大学の4年間はあらゆることにビビる時期だった。

知らない環境、知らない人、知らない学問。知らないウイルス。

こわくてこわくて仕方なく、でも就職はしないと、と焦って、ひとまず息をしていられそうな場所として故郷のド北国を選んだ。

この街はいい。シンプルな生活と、山と海と、静かな夜がある。素敵な友人もいて、休日にはカフェや温泉をめぐる。ほのぼのとしていて、結構お気に入りだ。

でも冬はだめだ。あいつが訪れた途端、生きるのがケタ違いに難しくなる。雪国ならではの良さ、そんなものは雪の降らない地域の方々が作り出した幻想だ。

ばかでかい雪が降っては積もり、道路は凍り、荒天時に運転すると普通に死ぬ。凍てつく風が24時間吹きつける。

つまりは部屋にいるしかなくなるのである。

ずっと同じ場所に留まっていると空気が淀んでくる。


「あの人にあって私にないものなーんだ」

「頼り甲斐です。」
「心の余裕です。」
「体力です。」
「人を笑顔にするセンスです。」

と、最悪のあるなしクイズを始めてみたりしてしまう。


だから、旅だ。

旅は溢れ出るネガティブへの処方箋だ。

ふわっと、小川を飛び越えるように、新幹線に乗って遠くへ行く。

遠くじゃなくてもいい。いつもは車で行っている銭湯まで、歩いてみることも旅だ。ただし晴れてる日に限る。なるべく暖かいところへ。

大好きな友人や家族に会いにいくでもいい。

心の換気をして、ネガティブが入り込む隙をなくすことが越冬のポイント。そして冬を越せば春が来る。花を見に出かけられる。

今はラランドのYoutubeを見た直後なので、タイに行きたい。

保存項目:

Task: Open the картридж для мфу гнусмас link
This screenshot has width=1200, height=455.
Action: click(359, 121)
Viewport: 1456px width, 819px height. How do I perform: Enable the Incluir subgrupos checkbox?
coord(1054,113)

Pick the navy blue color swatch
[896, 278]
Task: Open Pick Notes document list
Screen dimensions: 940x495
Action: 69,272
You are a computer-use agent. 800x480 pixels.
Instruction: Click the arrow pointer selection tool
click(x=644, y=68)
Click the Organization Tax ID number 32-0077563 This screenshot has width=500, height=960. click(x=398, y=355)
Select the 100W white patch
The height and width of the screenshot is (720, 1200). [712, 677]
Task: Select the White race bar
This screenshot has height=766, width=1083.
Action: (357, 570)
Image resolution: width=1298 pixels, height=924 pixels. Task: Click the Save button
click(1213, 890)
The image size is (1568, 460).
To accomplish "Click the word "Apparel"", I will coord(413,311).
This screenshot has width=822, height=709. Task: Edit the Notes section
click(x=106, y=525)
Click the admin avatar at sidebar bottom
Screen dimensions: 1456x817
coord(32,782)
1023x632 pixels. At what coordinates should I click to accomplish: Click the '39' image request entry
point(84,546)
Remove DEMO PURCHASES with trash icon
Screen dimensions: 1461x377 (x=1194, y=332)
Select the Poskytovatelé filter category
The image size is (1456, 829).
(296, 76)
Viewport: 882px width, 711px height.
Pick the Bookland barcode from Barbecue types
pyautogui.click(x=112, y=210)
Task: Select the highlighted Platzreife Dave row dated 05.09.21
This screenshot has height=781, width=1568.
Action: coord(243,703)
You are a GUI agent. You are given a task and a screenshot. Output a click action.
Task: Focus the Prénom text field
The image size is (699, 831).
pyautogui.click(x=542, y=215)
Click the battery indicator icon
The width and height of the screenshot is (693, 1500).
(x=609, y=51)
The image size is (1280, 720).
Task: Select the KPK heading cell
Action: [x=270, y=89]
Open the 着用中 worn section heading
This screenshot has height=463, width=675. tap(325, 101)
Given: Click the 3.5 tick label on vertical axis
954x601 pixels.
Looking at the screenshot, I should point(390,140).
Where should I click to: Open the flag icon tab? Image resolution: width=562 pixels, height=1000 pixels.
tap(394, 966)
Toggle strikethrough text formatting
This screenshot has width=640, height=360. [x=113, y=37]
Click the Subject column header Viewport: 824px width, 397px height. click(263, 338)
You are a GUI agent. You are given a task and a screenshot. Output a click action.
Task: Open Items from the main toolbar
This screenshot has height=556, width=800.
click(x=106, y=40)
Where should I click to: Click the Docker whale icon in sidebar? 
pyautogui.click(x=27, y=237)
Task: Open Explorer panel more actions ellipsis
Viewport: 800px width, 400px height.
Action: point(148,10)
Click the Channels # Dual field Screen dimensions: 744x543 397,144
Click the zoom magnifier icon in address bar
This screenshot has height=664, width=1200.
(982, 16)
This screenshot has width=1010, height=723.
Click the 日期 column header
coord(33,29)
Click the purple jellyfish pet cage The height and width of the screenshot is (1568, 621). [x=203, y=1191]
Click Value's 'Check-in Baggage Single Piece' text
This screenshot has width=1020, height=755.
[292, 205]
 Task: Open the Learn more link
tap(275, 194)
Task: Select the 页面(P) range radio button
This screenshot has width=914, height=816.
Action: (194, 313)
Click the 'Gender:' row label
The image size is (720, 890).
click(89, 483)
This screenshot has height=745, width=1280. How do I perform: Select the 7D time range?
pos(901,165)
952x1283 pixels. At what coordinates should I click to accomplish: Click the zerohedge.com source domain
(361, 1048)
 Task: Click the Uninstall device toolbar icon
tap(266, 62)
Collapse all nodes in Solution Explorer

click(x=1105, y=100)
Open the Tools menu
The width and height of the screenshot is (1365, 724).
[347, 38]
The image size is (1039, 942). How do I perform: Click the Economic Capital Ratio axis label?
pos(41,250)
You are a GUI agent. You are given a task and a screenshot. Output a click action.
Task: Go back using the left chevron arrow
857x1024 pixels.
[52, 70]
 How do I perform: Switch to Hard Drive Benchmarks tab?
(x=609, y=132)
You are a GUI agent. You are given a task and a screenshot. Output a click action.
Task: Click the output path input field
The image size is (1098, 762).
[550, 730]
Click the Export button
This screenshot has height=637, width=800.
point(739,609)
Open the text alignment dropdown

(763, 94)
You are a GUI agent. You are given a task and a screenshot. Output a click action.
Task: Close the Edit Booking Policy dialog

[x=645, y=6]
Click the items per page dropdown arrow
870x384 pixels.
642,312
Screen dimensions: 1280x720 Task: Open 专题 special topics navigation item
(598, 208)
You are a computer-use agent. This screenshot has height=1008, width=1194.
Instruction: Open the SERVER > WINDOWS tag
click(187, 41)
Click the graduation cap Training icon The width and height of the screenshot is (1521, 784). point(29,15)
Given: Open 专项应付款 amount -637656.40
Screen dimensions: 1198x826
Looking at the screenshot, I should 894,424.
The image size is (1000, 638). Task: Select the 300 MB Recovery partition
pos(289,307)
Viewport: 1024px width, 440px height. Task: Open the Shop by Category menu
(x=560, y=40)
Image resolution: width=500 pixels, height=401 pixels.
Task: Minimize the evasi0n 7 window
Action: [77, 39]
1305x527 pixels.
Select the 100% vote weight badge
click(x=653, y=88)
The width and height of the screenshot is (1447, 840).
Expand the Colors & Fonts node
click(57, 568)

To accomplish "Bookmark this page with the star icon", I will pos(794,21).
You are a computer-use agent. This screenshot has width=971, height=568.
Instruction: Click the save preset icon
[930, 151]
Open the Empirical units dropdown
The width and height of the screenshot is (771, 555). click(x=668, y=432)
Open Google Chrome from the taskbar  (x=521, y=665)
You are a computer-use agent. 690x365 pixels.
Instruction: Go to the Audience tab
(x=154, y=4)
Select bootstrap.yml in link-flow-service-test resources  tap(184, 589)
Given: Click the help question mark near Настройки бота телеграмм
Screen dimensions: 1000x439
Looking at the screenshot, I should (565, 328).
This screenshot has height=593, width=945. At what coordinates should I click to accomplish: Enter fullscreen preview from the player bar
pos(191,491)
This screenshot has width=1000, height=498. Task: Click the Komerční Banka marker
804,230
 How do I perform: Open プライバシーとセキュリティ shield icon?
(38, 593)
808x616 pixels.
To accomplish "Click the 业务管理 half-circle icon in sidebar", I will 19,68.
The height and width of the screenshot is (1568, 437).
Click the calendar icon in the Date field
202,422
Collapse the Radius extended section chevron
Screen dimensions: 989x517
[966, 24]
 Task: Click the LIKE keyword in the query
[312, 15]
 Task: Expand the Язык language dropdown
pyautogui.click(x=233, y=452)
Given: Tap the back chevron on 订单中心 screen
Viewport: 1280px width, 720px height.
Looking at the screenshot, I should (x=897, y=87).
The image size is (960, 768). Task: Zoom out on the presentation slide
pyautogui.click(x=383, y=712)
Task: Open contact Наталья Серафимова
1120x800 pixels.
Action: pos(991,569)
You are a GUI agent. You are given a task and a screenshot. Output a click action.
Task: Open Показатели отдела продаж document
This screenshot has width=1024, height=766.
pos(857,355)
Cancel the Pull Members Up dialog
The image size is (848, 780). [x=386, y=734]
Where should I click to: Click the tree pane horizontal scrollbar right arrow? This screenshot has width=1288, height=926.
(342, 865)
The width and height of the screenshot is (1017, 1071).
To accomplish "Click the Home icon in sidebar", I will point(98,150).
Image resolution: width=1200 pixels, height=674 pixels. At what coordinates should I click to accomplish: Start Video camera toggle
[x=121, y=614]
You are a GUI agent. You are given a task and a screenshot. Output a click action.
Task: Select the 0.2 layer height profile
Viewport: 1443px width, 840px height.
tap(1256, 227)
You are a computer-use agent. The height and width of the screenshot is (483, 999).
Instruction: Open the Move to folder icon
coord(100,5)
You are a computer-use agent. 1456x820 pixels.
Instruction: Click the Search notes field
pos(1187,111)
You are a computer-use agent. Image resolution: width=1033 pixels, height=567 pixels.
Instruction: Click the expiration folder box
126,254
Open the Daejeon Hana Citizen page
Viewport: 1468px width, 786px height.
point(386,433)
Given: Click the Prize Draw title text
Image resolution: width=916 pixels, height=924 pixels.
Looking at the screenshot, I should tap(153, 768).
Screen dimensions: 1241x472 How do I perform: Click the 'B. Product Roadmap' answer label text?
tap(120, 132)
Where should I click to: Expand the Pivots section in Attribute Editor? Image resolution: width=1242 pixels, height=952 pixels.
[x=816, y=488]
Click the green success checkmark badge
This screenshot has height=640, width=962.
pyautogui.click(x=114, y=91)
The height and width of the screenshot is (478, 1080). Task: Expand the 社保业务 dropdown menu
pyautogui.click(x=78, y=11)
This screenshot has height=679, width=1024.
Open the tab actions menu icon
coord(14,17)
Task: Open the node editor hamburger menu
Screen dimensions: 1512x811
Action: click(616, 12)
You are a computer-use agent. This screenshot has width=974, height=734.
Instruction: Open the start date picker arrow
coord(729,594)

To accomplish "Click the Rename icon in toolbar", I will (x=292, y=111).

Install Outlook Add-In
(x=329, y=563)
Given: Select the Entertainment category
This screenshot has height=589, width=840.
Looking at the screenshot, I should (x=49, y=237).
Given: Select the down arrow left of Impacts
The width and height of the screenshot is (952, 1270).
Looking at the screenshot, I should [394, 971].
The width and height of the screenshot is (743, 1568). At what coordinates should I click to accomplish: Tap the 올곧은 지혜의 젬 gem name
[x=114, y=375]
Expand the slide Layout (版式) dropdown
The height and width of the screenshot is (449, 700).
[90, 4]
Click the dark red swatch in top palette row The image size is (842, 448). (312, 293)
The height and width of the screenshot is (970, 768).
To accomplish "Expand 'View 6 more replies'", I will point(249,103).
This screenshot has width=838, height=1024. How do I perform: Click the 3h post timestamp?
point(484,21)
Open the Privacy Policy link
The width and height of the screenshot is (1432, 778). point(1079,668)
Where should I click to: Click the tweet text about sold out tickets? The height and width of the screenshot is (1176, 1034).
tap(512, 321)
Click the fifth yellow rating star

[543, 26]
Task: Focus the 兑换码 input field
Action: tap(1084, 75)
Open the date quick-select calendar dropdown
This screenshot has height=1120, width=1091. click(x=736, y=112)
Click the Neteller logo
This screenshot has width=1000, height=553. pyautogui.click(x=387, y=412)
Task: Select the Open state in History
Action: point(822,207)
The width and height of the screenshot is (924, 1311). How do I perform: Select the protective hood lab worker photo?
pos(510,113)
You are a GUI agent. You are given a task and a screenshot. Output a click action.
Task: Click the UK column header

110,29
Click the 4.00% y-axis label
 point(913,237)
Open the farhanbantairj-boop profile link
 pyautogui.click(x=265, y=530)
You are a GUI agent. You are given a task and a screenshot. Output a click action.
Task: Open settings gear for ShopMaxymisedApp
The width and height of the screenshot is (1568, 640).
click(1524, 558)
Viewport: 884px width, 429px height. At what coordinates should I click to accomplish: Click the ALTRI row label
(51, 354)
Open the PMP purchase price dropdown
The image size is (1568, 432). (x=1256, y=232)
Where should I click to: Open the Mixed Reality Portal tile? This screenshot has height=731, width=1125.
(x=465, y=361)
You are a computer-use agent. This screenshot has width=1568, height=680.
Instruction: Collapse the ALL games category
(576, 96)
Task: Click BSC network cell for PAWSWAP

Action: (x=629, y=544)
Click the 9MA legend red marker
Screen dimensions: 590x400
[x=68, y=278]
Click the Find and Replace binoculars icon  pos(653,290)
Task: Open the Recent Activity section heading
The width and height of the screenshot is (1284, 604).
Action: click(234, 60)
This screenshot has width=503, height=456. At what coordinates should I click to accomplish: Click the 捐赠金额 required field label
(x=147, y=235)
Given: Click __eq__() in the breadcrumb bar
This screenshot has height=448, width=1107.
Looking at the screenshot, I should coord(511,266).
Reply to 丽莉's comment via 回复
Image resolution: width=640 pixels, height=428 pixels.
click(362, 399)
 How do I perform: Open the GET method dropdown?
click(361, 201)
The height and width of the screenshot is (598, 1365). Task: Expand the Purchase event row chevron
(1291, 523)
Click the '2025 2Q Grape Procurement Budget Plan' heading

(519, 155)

理解度チェック:
1) 抜粋文では、旅は何に対する処方箋だとされていますか。
2) 抜粋文のあるなしクイズで、「あの人にあって私にないもの」の答えとして挙がっているものをすべて書き出してください。

各問の解答:
1) 溢れ出るネガティブへの処方箋です。

2) 頼り甲斐、心の余裕、体力、人を笑顔にするセンス